Can you find every line in the data below that contains the string "screenshot" and copy each one out in full? Only matches with the same uppercase and lowercase letters count.
### Available records
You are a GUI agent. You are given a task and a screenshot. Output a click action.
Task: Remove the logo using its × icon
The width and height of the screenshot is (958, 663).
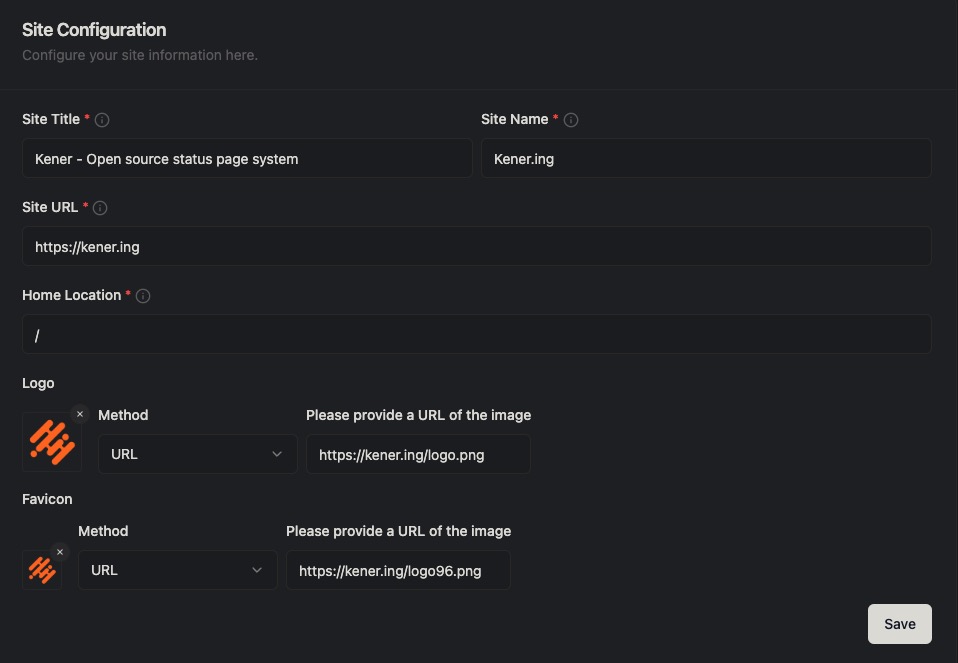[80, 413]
######
### Available records
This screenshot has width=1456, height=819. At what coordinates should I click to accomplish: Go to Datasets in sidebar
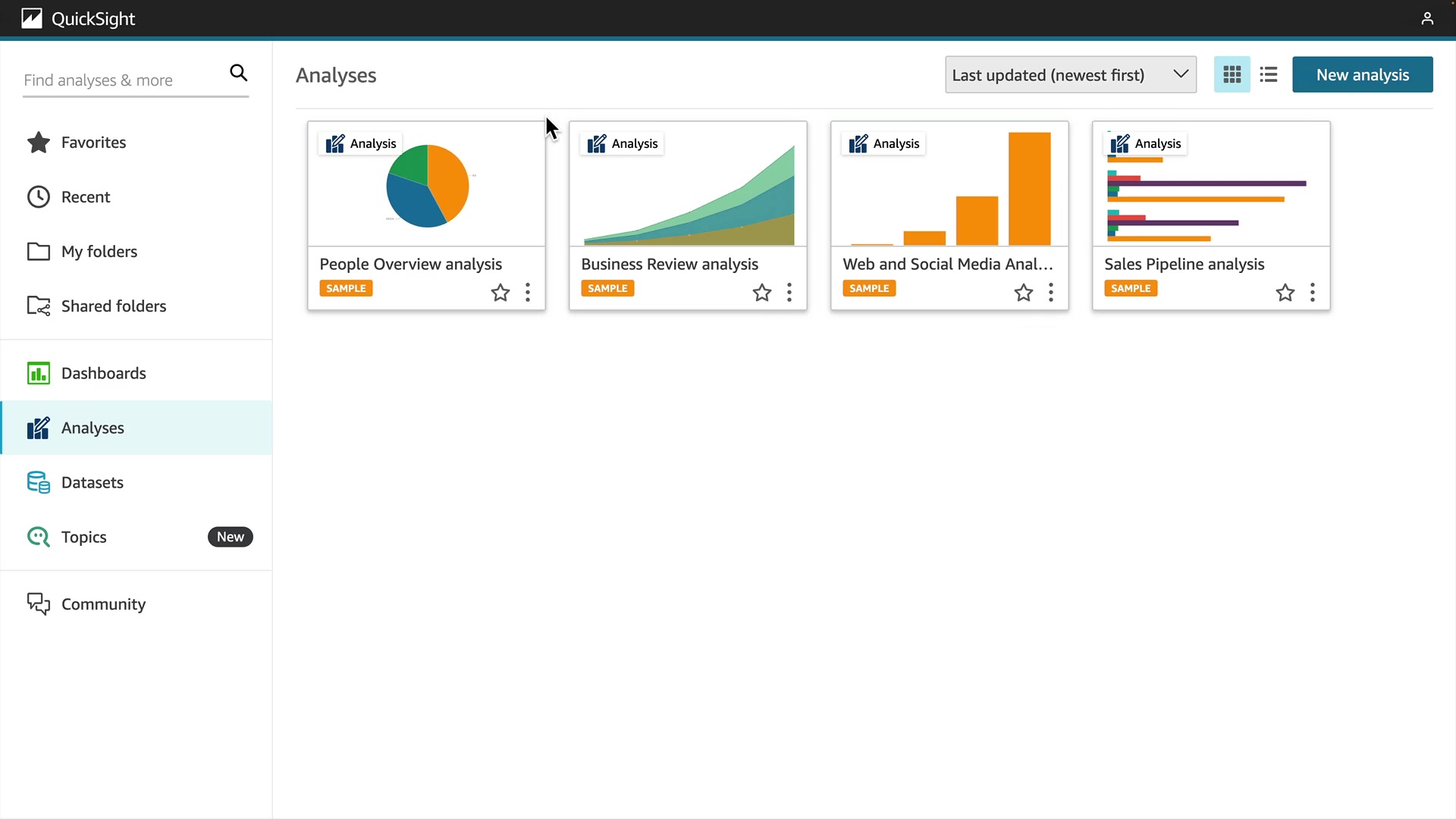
######
Finished answer:
You are a GUI agent. You are given a task and a screenshot. Output a click action.
The width and height of the screenshot is (958, 663).
This screenshot has width=1456, height=819. At what coordinates should I click to accomplish: Go to Datasets in sidebar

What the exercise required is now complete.